Set of tasks -
1) In the church newsletter, who will host the Shrove Tuesday gathering and provide the pancakes?
2) Retype the part of the church newsletter starting at "It all takes" and ending at "to practice restraint.".
3) Write what comes next in the church newsletter, picking up after its final sentence.

Selected excerpt -
>>>
Fat Tuesday, Sugary Tuesday, Doughie Tuesday
We’re looking forward to Shrove Tuesday (otherwise known as Mardi Gras or Fat Tuesday), the last day before Ash Wednesday and the season of Lent. As good Christians, we traditionally prepare for 40 days of fasting and penitence by partying and eating as much fat, sugar and dough as we can.
It all takes place next Tuesday, Feb. 24 in the Great Hall from 6 – 7:30 pm. The Vestry, as always, will host and provide the pancakes, as well as bacon, eggs and other breakfasty foods.
And there will be lots of decadent pancake toppings provided by Sunday School parents as well as a Lenten trivia game for the adults and a Lenten craft project for the kids. Come and enjoy the fun. There will be plenty of time during Lent to practice restraint.
Working the Watershed
This Saturday, Feb. 21, St. Bede’s kids of all ages, as well as their parents and other interested parishioners, will be teaming up with “Save The Bay” to help rehabilitate a piece of the Baylands in East Palo Alto. We’ll be planting native plants and pulling invasive weeds and otherwise helping to make a small part of our local environment more healthy, as it processes rain-water, filters out waste from our roads, and provides habitat for birds, bugs, mice, and, you know, human beings.
In March (Saturday, March 21 to be exact), we will start work on our own assigned spot of land in the Baylands: Bede’s Bog. Read all about it here.
Social Entrepreneur 1: Dr. Paul Farmer
Check out the book by the great Tracy Kidder, Mountains Beyond Mountains: The Quest of Dr. Paul Farmer, A Man Who Would Cure the World, (Random House, 2004).
Farmer, a student of medical anthropology at Duke before attending Harvard medical School, claimed as a hero, German scientist Rudolf Virchow, known as the “Father of Pathology” and the founder of the field known as Social Medicine, which seeks to “understand how social and economic conditions impact health, disease and the practice of medicine,” as well as to “foster conditions in which this understanding can lead to a healthier society.”
<<<
Entries shown -
>>>
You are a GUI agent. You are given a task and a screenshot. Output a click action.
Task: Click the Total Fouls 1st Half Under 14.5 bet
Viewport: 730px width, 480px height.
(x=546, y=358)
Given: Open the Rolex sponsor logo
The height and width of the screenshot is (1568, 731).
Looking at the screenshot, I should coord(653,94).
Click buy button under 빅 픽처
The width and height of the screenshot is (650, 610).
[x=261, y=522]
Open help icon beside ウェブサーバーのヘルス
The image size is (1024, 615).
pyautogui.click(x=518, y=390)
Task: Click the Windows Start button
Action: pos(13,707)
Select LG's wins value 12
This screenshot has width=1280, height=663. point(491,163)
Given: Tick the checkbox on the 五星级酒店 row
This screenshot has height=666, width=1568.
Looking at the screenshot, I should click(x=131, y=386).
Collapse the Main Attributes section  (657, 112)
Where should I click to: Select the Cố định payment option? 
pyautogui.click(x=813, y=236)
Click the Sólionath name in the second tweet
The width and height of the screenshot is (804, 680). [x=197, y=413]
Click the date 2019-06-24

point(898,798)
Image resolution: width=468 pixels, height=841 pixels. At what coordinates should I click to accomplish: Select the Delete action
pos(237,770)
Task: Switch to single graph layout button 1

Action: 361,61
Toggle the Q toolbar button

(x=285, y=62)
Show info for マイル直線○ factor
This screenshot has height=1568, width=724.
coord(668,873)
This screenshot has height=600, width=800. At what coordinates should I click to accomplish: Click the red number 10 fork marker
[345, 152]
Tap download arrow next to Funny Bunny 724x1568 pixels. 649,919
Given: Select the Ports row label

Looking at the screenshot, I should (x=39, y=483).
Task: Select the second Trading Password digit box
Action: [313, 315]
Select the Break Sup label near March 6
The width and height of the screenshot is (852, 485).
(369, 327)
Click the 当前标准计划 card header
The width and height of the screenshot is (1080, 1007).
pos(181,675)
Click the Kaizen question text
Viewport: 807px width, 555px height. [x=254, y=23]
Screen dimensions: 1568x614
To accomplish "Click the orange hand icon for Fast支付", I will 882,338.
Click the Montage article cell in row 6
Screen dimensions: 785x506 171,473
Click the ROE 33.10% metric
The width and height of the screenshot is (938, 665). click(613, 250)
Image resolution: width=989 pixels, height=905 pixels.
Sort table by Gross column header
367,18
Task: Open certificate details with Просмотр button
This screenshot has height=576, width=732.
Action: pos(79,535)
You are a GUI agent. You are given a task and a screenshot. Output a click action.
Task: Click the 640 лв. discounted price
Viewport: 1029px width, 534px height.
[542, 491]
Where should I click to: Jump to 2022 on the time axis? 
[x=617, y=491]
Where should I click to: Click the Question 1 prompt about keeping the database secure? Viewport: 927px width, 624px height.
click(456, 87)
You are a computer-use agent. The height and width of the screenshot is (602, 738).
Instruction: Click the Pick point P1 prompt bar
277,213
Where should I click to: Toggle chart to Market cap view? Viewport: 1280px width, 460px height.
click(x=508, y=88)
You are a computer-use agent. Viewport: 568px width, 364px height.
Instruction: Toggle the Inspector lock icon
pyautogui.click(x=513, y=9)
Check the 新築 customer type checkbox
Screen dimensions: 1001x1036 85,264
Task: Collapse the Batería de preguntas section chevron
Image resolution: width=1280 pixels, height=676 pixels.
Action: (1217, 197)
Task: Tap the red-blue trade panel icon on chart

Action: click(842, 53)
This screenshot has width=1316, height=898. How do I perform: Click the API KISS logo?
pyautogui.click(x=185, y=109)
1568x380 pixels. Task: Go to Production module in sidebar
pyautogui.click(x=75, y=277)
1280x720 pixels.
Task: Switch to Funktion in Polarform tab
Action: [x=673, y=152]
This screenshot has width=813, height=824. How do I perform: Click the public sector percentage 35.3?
<<<
Results in order -
1) The Vestry.

2)
It all takes place next Tuesday, Feb. 24 in the Great Hall from 6 – 7:30 pm. The Vestry, as always, will host and provide the pancakes, as well as bacon, eggs and other breakfasty foods.
And there will be lots of decadent pancake toppings provided by Sunday School parents as well as a Lenten trivia game for the adults and a Lenten craft project for the kids. Come and enjoy the fun. There will be plenty of time during Lent to practice restraint.

3)
As Farmer puts it in the book, “ Virchow had a comprehensive vision: pathology, social medicine, politics, anthropology.” (61)
For years Dr. Farmer has commuted between Harvard and Haiti, where he founded Partners in Health (PIH), forging connections between Haiti and resources in the US. Known as Dokte Paul throughout Haiti, he has improved rural health by teaching basic health practices as the best preventive medicine.
With this public health model, Farmer and his colleague, Jim Kim, have influenced changes in epidemiological protocol for global infectious diseases, in the World Health Organization (WHO) and the International Red Cross (IRC), as well as in the pharmaceutical industry.
Farmer was raised Roman Catholic. He has tenuous ties to organized religion, taking guidance from the example of Jesus. He has found an affinity with liberation theology, a movement arising out of Latin America in the 20th century. Farmer abbreviates the basics:
The “O for the P” is the preferential option for the poor in scripture, in the life of Jesus, in the witness of saints, e.g. monastics working among the Latin American poor (174).
The “H of G” is a hermeneutics of generosity, the discipline of giving others the benefit of the doubt, based on the imago dei, humanity created in God’s image. (215).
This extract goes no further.